Teks Sumber:
———

Rosadi Jamani | Penulis

Ketua Satupena Kalbar


SEPERTINYA satu babak belum cukup Prahara PBNU. Terpilihnya KH Zulfa Mustofa saya kira semua manut or ngucapkan selamat dan sukses. Ternyata oh ternyata, bakal masuk babak kedua yang lebih administratif dan dramatis. Simak lagi kisah struktural NU sambil seruput Koptagul, wak!

Hotel megah, backdrop mewah, wajah-wajah serius, dan mikrofon berjejer rapi. Di atas kertas, ini disebut Rapat Pleno PBNU. Tapi di lapangan, suasananya lebih mirip “drama musikal tanpa penonton.” Dari 216 anggota yang seharusnya hadir, cuma 56 yang nongol. Presentasenya 25,9%. Kalau ini nilai raport, langsung dipanggil orang tua. Kalau ini konser, EO sudah gulung tikar. Kalau ini tahlilan, malah dituduh tak ada berkat.

Namun para penyelenggara tetap percaya diri. “Rapat ini sah,” kata Prof. Mukri, seolah undangan yang sudah dikirim itu adalah tiket menuju surga legalitas. Bagi mereka, sah tidaknya rapat itu bukan ditentukan oleh manusia yang hadir, tetapi oleh niat batin dan distribusi undangan yang sudah memenuhi syarat. Kira-kira logikanya begini, kalau undangan sudah dikasih, tapi yang datang cuma panitia dan cleaning service, ya tetap sah. Yang penting WA terkirim, centang dua, tanpa perlu biru.

———

Daftar Data:

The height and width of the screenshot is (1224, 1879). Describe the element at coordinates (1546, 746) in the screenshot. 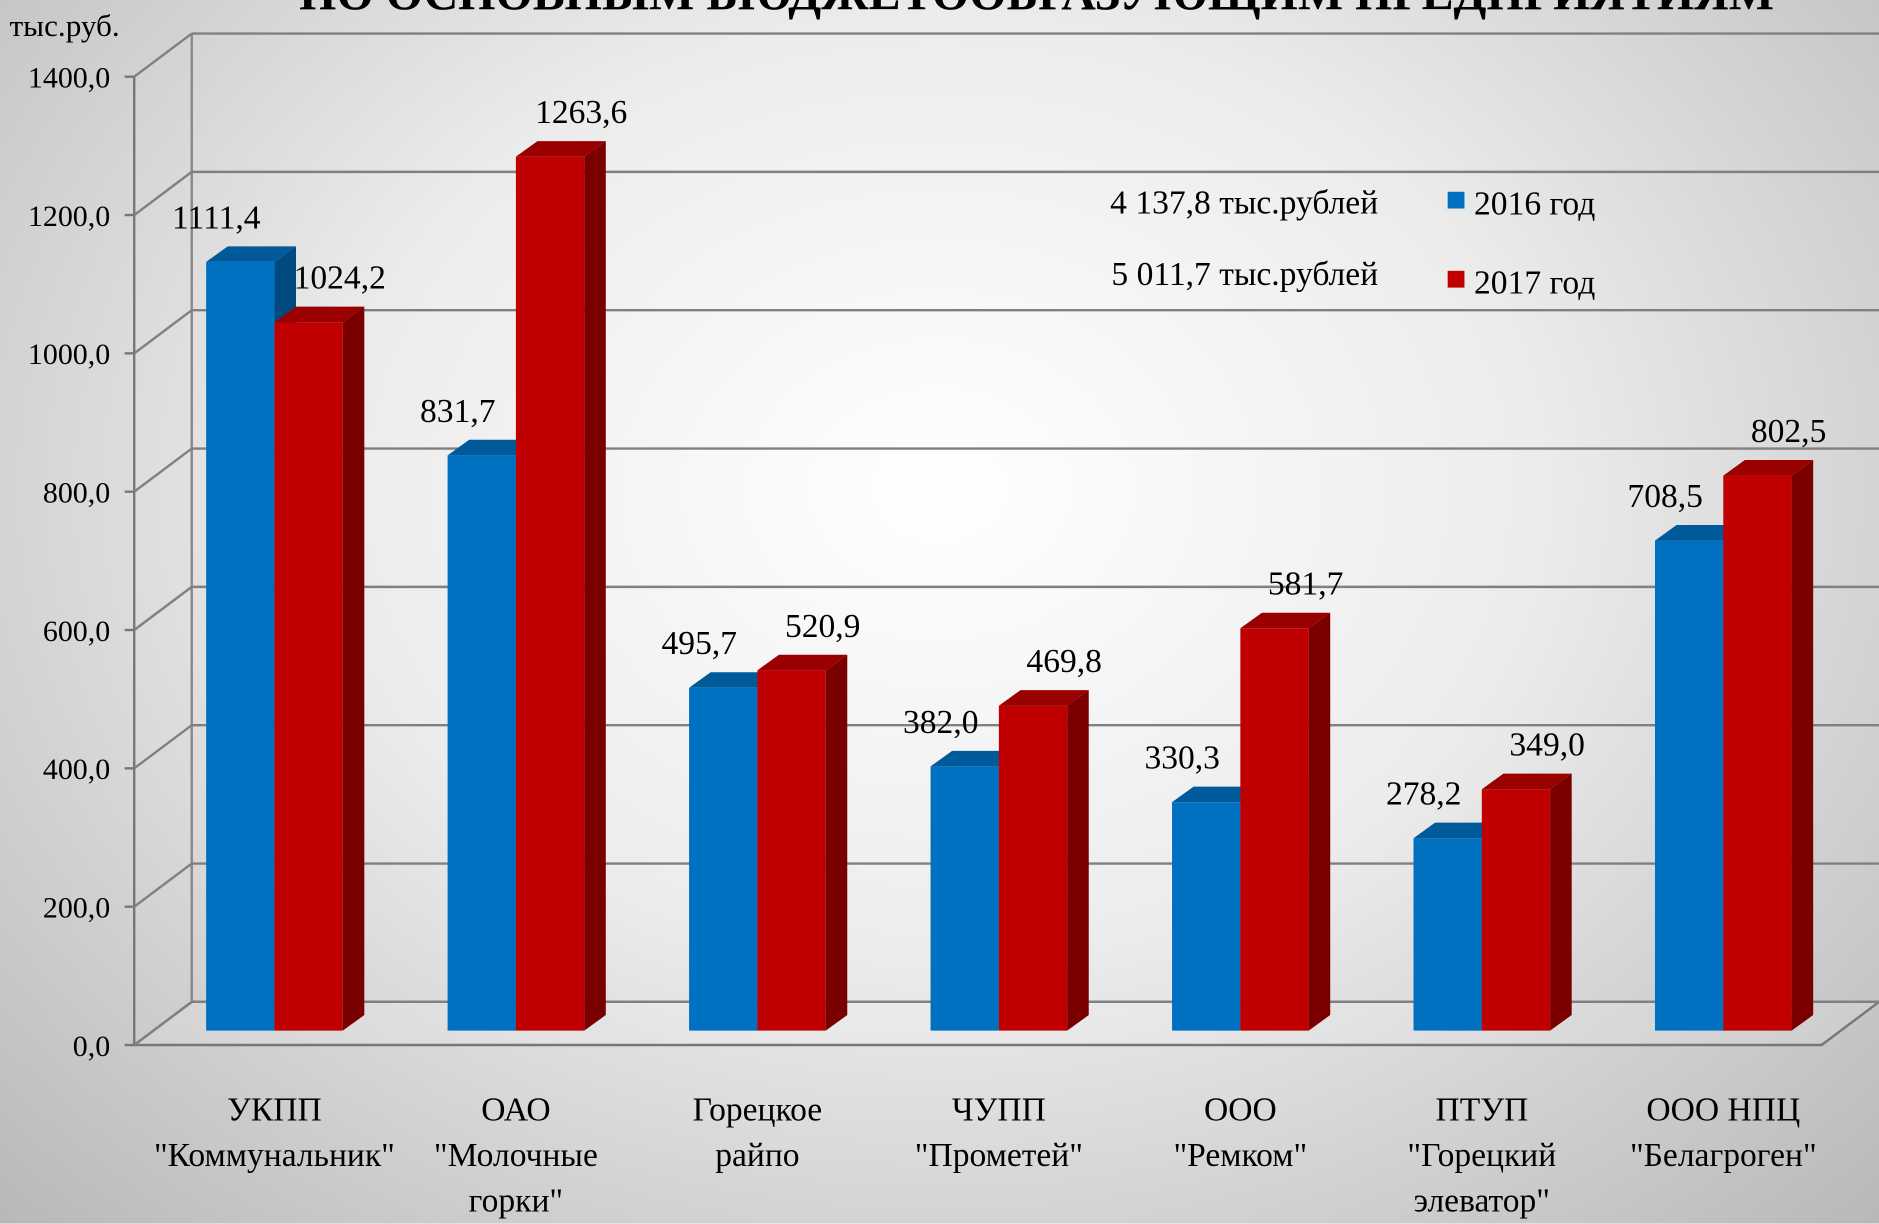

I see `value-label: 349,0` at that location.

———

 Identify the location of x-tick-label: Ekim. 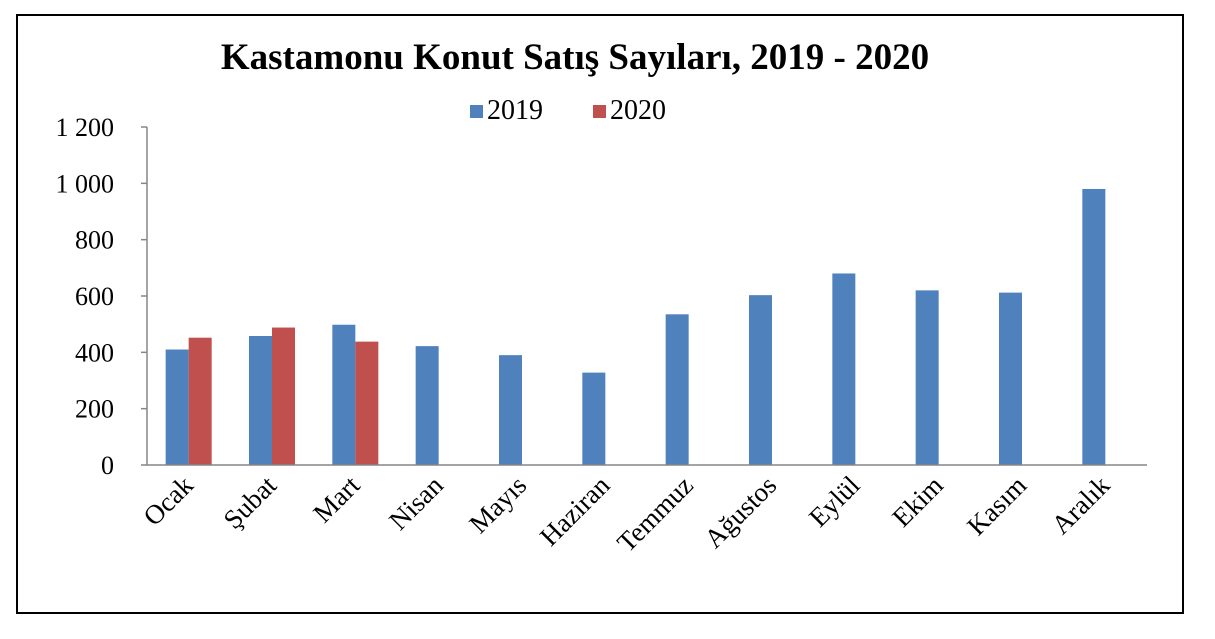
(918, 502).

———

Latihan Soal:
1. Jawab pertanyaan berikut berdasarkan teks sumber tentang rapat pleno PBNU.
(a) Siapa yang disebut terpilih di paragraf pembuka?
(b) Berapa anggota yang datang dari 216 yang seharusnya hadir?
(c) Siapa yang mengatakan "Rapat ini sah"?
2. Teruskan teks sumber tentang rapat pleno PBNU mulai dari kalimat terakhirnya, dengan gaya bahasa yang sama.

Jawaban per Nomor:
1.
(a) KH Zulfa Mustofa
(b) 56 orang
(c) Prof. Mukri

2.
Di sisi berlawanan, kubu Gus Yahya sedang mempraktikkan level tertinggi dari tawadhu bercampur luka batin. Mereka menolak rapat itu mentah-mentah. Alasannya jelas, “Pleno kok isinya segelintir orang?” Dari 29 Mustasyar, cuma dua yang hadir, dan itu pun mungkin karena salah masuk ruangan. Dari 53 Syuriyah, hanya 19. A’wan 7 dari 40. Tanfidziyah 21 dari 62. Lembaga 5 dari 18. Banom 2 dari 14. Grup WA alumni TK saja lebih aktif dibanding ini.

Meski begitu, rapat minimalis ini tetap produktif. Mereka berhasil menetapkan Pj Ketum, KH Zulfa Mustofa, penyair dari tanah Banten. Penetapan itu mengabaikan dawuh Mustasyar Tebuireng, dan menegaskan secara filosofis bahwa “nasihat kiai sepuh itu bukan keputusan struktural.” Intinya, kalau kiai bilang “jangan ribut,” itu cuma kayak notifikasi harian aplikasi, boleh dibaca, boleh di-skip. Saran itu bukan larangan, apalagi tamparan.

Kubu Gus Yahya tak mau ikut arus. Mereka memilih jalur spiritual, mengikuti dawuh para kiai, menolak pemakzulan, dan menganggap rapat itu sebagai pleno rasa-rasa. Tidak sah secara organisasi, tidak valid secara ruhani, dan tidak pantas secara batiniah. Mereka yakin, legitimasi itu bukan pada tangan yang mengangkat palu, tapi pada tangan-tangan sepuh yang mengangkat doa. Sayangnya, AD/ART belum menyediakan kolom “divalidasi oleh langit.”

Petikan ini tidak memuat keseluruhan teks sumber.